EXERCISE DIRECTIONS:
Repeat each entry exactly. Drop every image.

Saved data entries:
------------------------------------------------------------------------

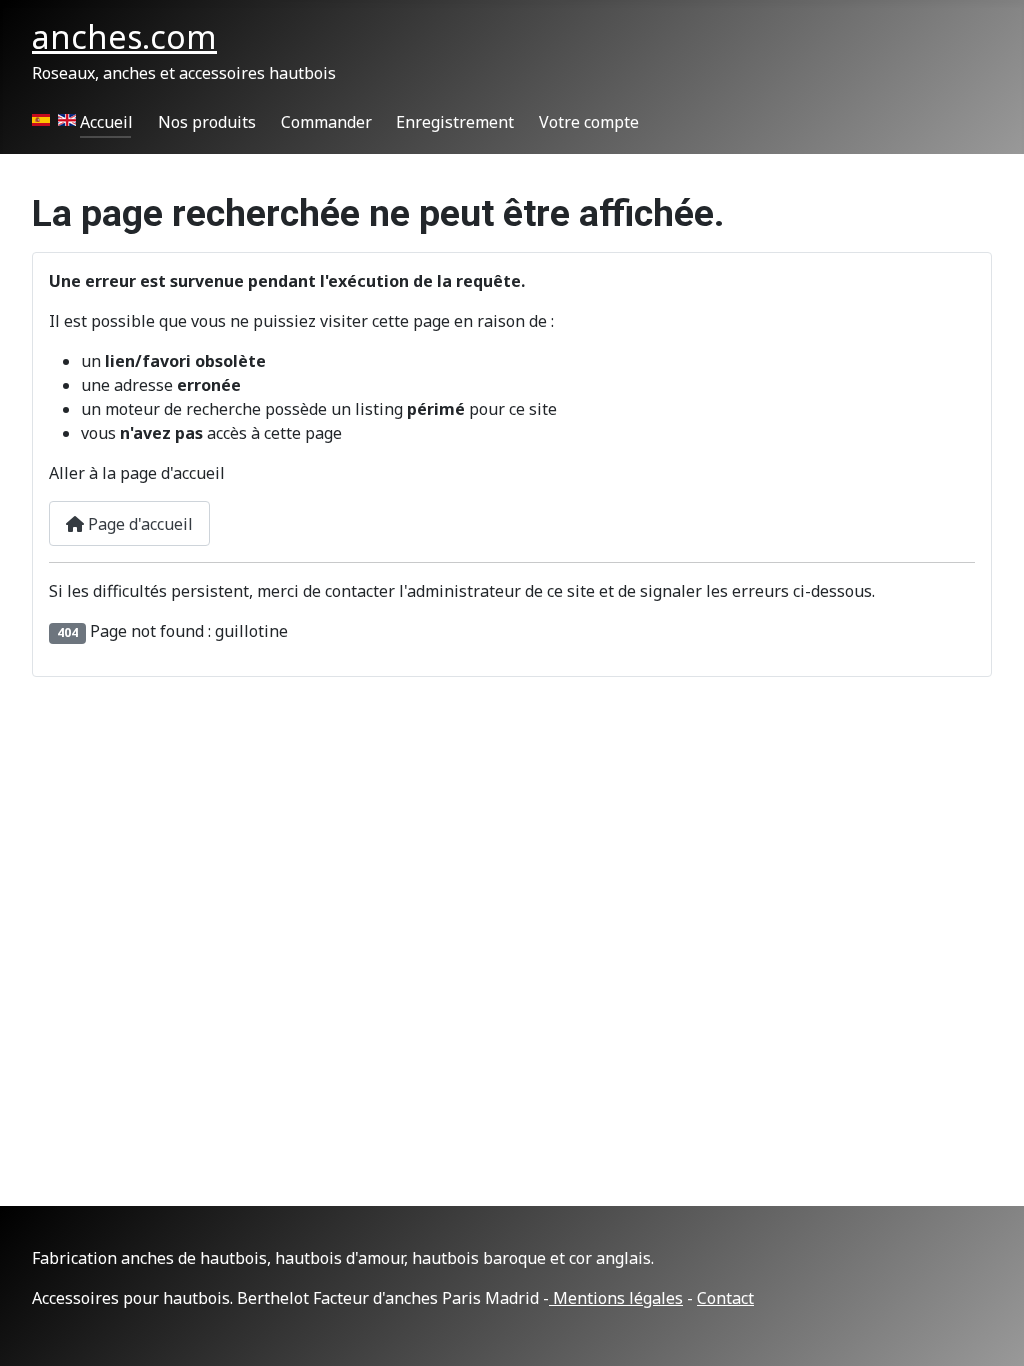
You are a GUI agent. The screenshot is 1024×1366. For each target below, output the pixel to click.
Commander (326, 122)
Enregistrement (455, 122)
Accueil (106, 122)
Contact (725, 1298)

------------------------------------------------------------------------

SOLUTION:
You are a GUI agent. The screenshot is 1024×1366. For each target below, output the pixel to click.
Commander (326, 122)
Enregistrement (455, 122)
Accueil (106, 122)
Contact (725, 1298)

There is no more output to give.